Manuel Canahui
Corresponsal

El ambiente cargado de fétidos olores me dice que ha pasado tiempo ya desde que alguien se dignó en trapear y aromatizar este salón. Las paredes que alguna vez fueron verdes están descascaradas y llenas de algún tipo de moho permanente. La palabra que mejor describe este entorno es desesperanza. Desesperanza que no solo se respira, sino se evidencia en los cansados y ojerosos rostros de las personas que aguardan atentamente alguna noticia del médico encargado acerca del estado de salud de sus familiares. La espera la hacen junto a una de las ciento diez camillas que alberga la sala de cirugía de mujeres del Instituto Guatemalteco de Seguridad Social de la zona nueve de la ciudad de Guatemala.

Me doy cuenta de que mi rostro fue, hace un año, uno de aquellos desesperanzados que describí y que no había absolutamente nada que yo pudiera hacer para asegurarme de que mi abuela estuviera recibiendo una atención digna en lo que fue su último mes de vida terrenal. Puedo decir que lo intenté, por supuesto. Puedo contarles las veces incontables que fui a la estación de enfermería, junto con mi hermana, a exigir que cambiaran la bolsa de suero líquido que mantenía hidratadas las venas de mi abuelita y que, de paso, se acercaran a cambiar el pañal de la paciente de al lado, la que no recibía visitas ni siquiera los domingos. Lejos de ser un centro de salud, este lugar parecía una sentencia de muerte.

El día que falleció mi abue, no pude evitar lamentar ¿por qué tuvo que ser allí?

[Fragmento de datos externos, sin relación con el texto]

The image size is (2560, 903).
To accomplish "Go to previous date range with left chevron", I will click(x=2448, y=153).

En términos sencillos, me explicó mi padre, porque ella tenía derecho a asistencia médica gratuita después de unos cuarenta años de aportar a la seguridad social Rayos, si las cosas están así en el hospital del seguro social, que se supone recibe aportaciones grandes de todas las empresas del país, no quiero ni analizar la situación de los hospitales que sólo reciben dinero del Gobierno para funcionar. Recuerdo una visita que tuve que hacer al Hospital Nacional San Juan de Dios para conseguir un historial médico de una niña a la que estaba asistiendo legalmente. La oficina de historiales, que se encontraba a menos de veinte metros de la morgue del lugar, estaba más llena de papeles que una planta de reciclaje y el ambiente era tan lúgubre como el de la vecina clínica forense. Platiqué un rato con la señora encargada y no pude evitar sentir lástima por su situación. ¿Cómo puede exigírsele que haga bien su trabajo, cuando las condiciones en las que lo desarrolla son tan, tan malas?

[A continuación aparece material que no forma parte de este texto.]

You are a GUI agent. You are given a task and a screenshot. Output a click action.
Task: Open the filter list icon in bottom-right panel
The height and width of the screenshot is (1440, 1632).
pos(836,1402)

De la misma forma, ¿Cómo puede pedírsele a un médico que cumpla sus funciones, cuando no tiene ni las herramientas para hacerlo? Los mayores hospitales de la ciudad, el Roosevelt y el San Juan de Dios, se están quedando sin recursos básicos, tales como reactivos químicos para evaluar qué tipo de virus vive en un paciente para poder tratarlo adecuadamente. Es decir que el guatemalteco común que se enferma corre el riesgo de que lo traten genéricamente con penicilina, sin saber cuál es el virus que lo aqueja. Y no es que los médicos sean malos, al contario, hacen maravillas con las limitaciones que sufren; es que no pueden humanamente hacer más de lo que las circunstancias les permiten.

El peor virus que padecemos los guatemaltecos es la indiferencia. Si nuestra sociedad fuera organizada y consciente de los derechos que le asisten, podríamos hacer una verdadera auditoría social del gasto público. ¿En qué está gastando el dinero el Gobierno? ¿No es la salud el requisito sine qua non para que exista la vida? ¿Y no es la vida el bien más preciado, según la propia Constitución Política de la República de Guatemala.

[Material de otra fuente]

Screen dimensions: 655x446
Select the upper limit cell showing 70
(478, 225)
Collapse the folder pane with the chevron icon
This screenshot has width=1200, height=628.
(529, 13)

Las autoridades tienen que pensar creativamente y generar soluciones sostenibles. Si es tan complicado mantener un hospital público funcionando, sería conveniente evaluar alianzas con hospitales privados, que presten el servicio a la población y que reciban una remuneración del Estado a cambio. Podrían tomarse en cuenta los estudios que afirman que el entorno es vital para la curación de los enfermos para mejorar la infraestructura de los hospitales y hacerlos parecer más un templo a la salud que un mausoleo sin salida.

A cada individuo le toca cuidar su propio estado físico, pero cuando éste es vulnerable, le toca a la sociedad acompañarlo y asegurarle que su vida es tan importante que no van a dejarlo que muera. La Salud Pública es la salud de nuestra gente, de los que nacieron accidentalmente en el mismo territorio que nosotros y que merecen vivir en las condiciones mínimas para su desarrollo integral.